Nearly all the political advertising I've ever seen is locked in a kind of pre-ironic, 1950s sensibility. You tout your candidate's supposed virtues. Or you disparage the other guy's vices. You try to use symbols and images to play upon the emotions of voters. But whatever you do, you play it straight, because politics is not supposed to be a laughing matter.
Bill Hillsman, the guy who produced this Nader spot, tosses these conventions overboard, creating something closer in sensibility to the high-concept type of commercial advertising we got used to in the 1990s. I don't know if Hillsman is the greatest political adman of all time as his buddy Scott Shuger argues in this piece. What Hillsman does is so different from what his professional colleagues do that I'm not sure you can even compare them. The Bob Shrums of the world play hardball. Bill Hillsman shows up with a whiffle ball and performs a Saturday Night Live-style sendup of their game. But it's genius in any case.
Hillsman's ads are delightful because they throw out the ready-made conventions of the genre and start from scratch (though, as you point out, the Nader spot does follow the basic format of a "contrast" ad). The commercials of his that have become legend rely on two basic kinds of humor: parody and self-parody. Examples of Hillsman's use of parody are a 1998 spot he made for a Democratic candidate for Minnesota governor named Doug Johnson, which sent up the Budweiser "frogs" commercial (instead of "Bud," the frogs croak "Doug") and his 1990 spot for Paul Wellstone's Senate campaign, "Rudy and Me," which satirized the movie Roger and Me (Wellstone scours Minnesota for the incumbent, Rudy Boschwitz, and can't find him anywhere). Examples of Hillsman's use of self-mockery include the hilarious commercials he created for Jesse Ventura's 1998 campaign for governor of Minnesota. In one, Ventura models his body as Rodin's thinker. In another, the most famous spot Hillsman has done, two boys play with a Jesse Ventura "action figure," clobbering a "Special Interest Man" doll.
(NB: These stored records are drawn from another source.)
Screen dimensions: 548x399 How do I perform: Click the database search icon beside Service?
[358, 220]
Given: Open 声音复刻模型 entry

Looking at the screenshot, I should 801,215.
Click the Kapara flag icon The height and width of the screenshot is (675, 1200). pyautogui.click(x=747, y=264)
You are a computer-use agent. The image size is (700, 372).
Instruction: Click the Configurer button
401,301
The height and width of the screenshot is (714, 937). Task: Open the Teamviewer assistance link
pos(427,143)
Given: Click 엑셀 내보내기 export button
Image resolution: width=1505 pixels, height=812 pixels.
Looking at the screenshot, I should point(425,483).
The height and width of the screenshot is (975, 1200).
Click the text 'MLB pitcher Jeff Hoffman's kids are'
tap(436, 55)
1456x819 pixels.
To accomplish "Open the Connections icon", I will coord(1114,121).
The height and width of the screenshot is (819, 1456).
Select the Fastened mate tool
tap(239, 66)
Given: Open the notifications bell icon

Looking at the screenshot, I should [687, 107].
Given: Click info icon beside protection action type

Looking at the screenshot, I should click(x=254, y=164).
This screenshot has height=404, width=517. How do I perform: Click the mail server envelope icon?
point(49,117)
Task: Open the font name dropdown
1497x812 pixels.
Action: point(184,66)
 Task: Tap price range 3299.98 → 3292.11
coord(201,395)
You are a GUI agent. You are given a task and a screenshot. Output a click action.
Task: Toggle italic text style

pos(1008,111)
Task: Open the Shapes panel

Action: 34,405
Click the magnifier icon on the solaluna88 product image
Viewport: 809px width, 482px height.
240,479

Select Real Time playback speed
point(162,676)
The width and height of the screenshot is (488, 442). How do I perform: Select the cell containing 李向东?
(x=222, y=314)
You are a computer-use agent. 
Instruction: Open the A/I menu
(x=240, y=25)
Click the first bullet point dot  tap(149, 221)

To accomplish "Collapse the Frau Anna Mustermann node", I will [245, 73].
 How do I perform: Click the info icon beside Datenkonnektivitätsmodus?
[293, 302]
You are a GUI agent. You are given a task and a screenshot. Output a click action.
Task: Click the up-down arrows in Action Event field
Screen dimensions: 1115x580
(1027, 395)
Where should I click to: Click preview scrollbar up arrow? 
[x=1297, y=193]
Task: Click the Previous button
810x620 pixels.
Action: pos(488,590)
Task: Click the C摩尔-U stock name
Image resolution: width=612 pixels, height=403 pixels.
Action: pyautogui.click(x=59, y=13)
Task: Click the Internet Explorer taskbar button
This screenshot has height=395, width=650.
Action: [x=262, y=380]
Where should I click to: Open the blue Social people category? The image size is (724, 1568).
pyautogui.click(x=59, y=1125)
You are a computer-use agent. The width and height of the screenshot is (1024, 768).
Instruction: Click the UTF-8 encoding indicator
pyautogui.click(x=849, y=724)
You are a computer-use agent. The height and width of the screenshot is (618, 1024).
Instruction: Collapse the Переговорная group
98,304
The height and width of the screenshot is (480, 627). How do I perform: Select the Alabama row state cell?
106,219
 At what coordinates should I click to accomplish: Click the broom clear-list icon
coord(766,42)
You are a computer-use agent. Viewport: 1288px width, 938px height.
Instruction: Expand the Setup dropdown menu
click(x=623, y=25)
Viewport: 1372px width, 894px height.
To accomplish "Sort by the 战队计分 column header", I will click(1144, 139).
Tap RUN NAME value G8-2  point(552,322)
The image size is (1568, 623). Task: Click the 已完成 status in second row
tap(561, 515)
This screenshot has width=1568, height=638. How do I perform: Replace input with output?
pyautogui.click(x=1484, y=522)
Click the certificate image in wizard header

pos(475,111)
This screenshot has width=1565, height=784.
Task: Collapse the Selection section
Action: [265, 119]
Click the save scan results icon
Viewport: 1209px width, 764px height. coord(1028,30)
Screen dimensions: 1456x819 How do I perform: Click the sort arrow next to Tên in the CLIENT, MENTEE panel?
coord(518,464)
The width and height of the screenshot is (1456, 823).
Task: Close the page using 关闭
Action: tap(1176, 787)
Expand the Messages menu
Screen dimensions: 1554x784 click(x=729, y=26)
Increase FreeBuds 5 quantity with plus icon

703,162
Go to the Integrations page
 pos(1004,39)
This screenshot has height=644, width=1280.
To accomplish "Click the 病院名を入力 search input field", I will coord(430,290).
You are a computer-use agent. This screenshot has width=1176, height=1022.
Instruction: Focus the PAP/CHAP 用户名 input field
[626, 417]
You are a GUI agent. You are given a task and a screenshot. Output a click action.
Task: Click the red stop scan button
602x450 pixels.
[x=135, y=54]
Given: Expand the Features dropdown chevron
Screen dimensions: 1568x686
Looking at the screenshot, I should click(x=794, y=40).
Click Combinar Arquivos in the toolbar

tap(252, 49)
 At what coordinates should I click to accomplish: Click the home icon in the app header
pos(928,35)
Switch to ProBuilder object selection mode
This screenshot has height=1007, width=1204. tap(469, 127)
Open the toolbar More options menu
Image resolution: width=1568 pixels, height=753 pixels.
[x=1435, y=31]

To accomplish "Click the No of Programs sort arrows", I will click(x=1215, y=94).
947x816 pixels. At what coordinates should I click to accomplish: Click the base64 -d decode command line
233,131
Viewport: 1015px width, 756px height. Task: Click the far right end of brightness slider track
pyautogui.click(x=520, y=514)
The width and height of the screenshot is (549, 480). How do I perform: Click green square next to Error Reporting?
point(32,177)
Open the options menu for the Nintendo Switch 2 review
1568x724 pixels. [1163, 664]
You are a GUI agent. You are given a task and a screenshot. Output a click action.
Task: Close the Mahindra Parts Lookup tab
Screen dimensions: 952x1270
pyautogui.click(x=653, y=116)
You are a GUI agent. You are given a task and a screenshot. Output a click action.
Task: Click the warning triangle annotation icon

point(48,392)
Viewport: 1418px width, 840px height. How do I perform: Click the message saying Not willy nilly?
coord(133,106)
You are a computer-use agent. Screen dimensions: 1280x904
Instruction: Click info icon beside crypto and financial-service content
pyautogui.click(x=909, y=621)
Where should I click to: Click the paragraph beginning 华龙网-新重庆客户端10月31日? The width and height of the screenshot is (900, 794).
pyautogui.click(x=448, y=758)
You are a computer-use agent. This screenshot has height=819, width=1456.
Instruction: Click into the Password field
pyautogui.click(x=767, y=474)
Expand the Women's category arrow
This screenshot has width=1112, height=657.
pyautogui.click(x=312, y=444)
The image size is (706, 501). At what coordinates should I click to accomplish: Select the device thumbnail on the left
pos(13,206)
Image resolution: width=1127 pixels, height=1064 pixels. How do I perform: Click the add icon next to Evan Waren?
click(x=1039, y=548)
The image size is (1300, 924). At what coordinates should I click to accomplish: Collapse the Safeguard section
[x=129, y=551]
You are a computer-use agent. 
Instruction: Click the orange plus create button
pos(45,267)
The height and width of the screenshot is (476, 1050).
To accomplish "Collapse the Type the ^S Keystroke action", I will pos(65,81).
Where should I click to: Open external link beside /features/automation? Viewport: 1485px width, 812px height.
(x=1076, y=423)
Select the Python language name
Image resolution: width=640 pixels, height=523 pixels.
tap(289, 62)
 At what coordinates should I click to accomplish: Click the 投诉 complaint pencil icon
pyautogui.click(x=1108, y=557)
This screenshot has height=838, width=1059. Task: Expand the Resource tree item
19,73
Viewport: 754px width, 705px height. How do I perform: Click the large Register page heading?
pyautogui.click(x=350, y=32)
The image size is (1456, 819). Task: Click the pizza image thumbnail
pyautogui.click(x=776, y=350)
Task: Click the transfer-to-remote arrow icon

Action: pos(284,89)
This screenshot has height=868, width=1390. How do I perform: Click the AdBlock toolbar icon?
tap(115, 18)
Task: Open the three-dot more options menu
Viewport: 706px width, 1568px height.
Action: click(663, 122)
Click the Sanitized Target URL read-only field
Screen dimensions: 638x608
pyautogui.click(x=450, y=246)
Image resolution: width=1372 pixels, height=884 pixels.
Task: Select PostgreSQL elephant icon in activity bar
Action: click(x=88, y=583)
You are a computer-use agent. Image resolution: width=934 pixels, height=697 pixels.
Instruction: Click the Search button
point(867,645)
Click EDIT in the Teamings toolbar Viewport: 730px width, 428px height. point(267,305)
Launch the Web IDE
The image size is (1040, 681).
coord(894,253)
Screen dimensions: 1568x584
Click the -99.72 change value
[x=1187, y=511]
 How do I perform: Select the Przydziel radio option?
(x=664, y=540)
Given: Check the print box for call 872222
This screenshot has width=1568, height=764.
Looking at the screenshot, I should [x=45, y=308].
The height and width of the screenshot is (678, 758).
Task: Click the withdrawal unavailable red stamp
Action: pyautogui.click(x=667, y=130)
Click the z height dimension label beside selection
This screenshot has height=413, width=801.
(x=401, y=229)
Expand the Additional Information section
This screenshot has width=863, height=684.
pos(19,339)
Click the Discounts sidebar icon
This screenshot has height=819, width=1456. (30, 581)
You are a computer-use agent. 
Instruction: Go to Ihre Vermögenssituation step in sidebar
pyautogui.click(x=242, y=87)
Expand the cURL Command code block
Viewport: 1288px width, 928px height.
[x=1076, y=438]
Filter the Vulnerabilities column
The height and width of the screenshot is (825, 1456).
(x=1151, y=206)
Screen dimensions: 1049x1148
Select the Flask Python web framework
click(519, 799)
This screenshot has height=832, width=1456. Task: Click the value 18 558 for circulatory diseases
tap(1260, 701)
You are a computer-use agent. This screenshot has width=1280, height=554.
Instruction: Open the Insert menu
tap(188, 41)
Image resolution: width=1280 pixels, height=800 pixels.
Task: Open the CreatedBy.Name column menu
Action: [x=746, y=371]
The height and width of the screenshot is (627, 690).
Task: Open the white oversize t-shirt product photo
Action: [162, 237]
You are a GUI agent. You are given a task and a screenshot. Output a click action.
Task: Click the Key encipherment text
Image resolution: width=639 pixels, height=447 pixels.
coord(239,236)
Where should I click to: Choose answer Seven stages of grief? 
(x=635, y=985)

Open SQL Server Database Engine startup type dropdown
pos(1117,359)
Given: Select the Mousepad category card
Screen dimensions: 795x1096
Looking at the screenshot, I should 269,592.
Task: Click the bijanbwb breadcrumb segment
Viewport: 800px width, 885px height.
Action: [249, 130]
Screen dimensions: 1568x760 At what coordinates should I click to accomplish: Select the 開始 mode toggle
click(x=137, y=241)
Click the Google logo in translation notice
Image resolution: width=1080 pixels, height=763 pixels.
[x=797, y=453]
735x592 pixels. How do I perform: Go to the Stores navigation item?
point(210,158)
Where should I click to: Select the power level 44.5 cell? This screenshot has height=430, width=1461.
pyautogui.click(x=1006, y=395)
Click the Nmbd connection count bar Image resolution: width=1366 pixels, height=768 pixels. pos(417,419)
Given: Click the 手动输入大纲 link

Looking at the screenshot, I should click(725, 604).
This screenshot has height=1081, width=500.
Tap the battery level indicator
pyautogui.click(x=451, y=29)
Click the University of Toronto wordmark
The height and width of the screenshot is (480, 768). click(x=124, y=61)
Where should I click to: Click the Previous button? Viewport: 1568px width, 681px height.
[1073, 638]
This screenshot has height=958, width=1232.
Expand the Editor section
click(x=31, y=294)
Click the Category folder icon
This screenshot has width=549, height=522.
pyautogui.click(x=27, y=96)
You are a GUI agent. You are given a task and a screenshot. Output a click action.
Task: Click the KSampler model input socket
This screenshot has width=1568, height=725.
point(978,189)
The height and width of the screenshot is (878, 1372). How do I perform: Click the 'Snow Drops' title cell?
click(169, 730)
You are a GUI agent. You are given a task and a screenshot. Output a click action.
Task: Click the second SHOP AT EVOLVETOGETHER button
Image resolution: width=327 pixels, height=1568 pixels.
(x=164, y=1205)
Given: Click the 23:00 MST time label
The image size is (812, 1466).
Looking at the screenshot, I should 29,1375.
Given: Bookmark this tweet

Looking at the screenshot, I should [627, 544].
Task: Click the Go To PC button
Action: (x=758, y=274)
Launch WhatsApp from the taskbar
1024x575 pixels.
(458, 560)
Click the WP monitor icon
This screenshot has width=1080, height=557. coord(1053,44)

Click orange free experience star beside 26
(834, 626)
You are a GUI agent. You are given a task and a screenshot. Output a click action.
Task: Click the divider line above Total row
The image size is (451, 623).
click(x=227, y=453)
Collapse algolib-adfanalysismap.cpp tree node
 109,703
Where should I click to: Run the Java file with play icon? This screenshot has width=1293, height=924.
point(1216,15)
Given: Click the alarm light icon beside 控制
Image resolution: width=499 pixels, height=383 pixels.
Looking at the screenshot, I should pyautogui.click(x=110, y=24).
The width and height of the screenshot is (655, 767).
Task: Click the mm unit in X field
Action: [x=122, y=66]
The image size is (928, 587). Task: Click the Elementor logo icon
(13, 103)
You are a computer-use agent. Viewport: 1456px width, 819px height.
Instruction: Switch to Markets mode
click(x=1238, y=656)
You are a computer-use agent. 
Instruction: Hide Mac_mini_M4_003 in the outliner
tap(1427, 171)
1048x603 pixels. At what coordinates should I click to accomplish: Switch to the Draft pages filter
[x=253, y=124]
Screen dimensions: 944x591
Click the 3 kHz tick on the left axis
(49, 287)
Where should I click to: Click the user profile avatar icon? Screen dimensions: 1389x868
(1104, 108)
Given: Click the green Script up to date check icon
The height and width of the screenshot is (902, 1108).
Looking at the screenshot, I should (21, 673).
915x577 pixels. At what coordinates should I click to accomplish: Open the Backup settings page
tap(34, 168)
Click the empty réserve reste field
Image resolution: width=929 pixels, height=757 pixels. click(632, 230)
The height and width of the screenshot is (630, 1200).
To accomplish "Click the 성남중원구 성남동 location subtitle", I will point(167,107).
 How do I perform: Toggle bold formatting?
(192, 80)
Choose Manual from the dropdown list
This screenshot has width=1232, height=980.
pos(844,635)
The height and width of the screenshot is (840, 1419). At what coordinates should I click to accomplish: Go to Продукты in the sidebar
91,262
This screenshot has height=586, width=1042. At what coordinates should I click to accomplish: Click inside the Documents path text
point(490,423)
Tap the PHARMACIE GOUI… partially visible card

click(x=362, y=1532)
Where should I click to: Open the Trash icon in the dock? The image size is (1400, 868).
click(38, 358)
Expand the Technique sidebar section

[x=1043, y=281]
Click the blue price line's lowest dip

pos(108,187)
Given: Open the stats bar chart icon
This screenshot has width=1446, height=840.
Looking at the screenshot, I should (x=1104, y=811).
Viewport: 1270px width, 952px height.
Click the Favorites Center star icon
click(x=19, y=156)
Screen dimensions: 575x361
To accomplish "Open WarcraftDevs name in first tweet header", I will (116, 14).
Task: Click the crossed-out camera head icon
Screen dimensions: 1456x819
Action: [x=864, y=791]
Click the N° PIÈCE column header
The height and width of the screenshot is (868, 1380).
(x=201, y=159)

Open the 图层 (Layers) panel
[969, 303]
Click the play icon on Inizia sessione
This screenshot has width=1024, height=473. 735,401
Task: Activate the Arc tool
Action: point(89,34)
The self-irony in these ads had the effect of inoculating Ventura against ridicule from others. Nobody could make worse fun of "The Body" than he made of himself in Hillsman's ads.
"Priceless Truth" picks up where the Ventura ads left off. It combines both brands of Hillsman parody—a satire of a familiar piece of commercial advertising and an exercise in self-effacement on the part of the candidate. The ad is, of course, a goof on the saccharine MasterCard commercials. But halfway through, the sendup ends and the self-parody begins. It's Ralph in an office stuffed with file boxes and manila file folders to the point of mania. The shot pokes gentle fun at Nader's ascetic zealotry. As with Ventura and Wellstone, Hillsman casts Nader as a nonconformist who can laugh at himself. By making mild fun of his own wonkery, Nader neutralizes his own stereotype as a nerdy fanatic and turns it into a political asset.
This kind of advertising works for the kind of candidates Hillsman works for: political outsiders who are themselves calling the rules of the system into question. You'd be skeptical if such candidates ran conventional-type ads, because that kind of advertising is part of the corrupt political system they object to. By being clever, candidates like Wellstone, Ventura, and Nader can disarm their own complicity in it.
But I don't think Hillsman's ads are going to be widely imitated despite their wit and originality because this approach won't work for the vast majority of major party candidates. If Hillsman produced ads for the Gore-Lieberman ticket, I imagine they'd seem off-pitch, like the Dukakis ad you refer to. Although it is fun to imagine what Hillsman might do with the account: Ivory Al Gore: 99.44 Percent Pure. Or perhaps a variation on the American Indian eating Levy's rye bread: You Don't Have To Be Jewish To Love Lieberman.